Hi, On 14.06.2017 18:39, Mathieu Desnoyers wrote: >> On 14.06.2017 17:12, Mathieu Desnoyers wrote: >>> Can you provide a copy of the metadata file ? And ideally the data >>> streams too ? This would give us a better idea of what is happening. >>> >>> Do you perform kernel or user-space tracing ? Do you trace huge >>> sequences of bytes within your own tracepoints ? >> I perform kernel traceing only, in this case limited to syscalls, >> sched*, block* and irq*. No user-space tracepoints. >> >> I didn't know the metadata file was plain text, I had a quick look into >> it and noticed corruption already, with random garbage data inserted all >> over the place. I'm surprised babeltrace didn't choke on the metadata >> already. > The lttng metadata is "packetized plain-text". What you see is plain-text in > a transport layer which is binary. This explains the "garbage" you see: > those are binary headers for packets. Use babeltrace -o ctf-metadata > to extract the text-only metadata (which is also valid metadata under CTF). > Both packetized and pure text metadata are allowed.
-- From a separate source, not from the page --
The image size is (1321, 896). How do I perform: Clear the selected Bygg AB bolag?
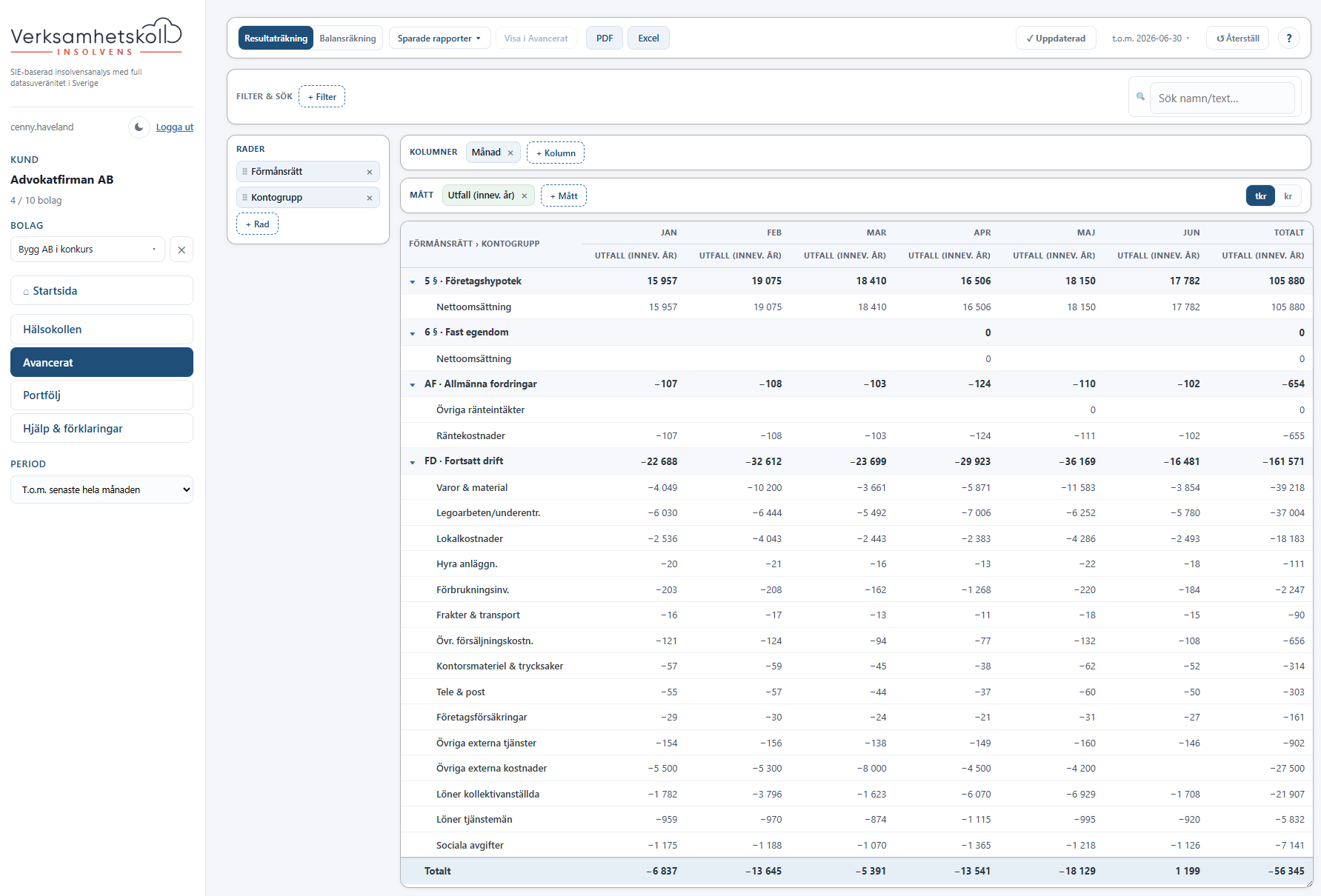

Upps, right, red herring then. I've read the overview of the CTF format
now (great docs) and understand things a bit better.
>> Any idea what can cause the corrupted trace?
> Based on your babeltrace backtrace, the possible culprits would be the
> events that have a sequence (variable-sized array):
>
> syscalls: select, poll, ppoll, pselect6, epoll_wait, epoll_pwait
>
> block_rq_issue, block_rq_insert, block_rq_complete, block_rq_requeue,
> block_rq_abort.
>
> There are a few approaches to cornering the issue. You can try reproducing
> on your workload/config by only enabling one of these events at a time.
> Just knowing which event(s) is/are the culprit would be a good start.
>
> Another possibility would be to send us a trace reproducing the issue
> with only those events enabled, which should not contain confidential
> info about your system.
I've added some debug statements to babeltrace now. The culprit in this
particular case is the first block_rq_complete event, the __cmd_length
field contains a large value (3040877592). __cmd_length is used as the
length for the _cmd sequence, and then of course allocating space for
that sequence fails.
Any idea what can cause __cmd_length to be bogus?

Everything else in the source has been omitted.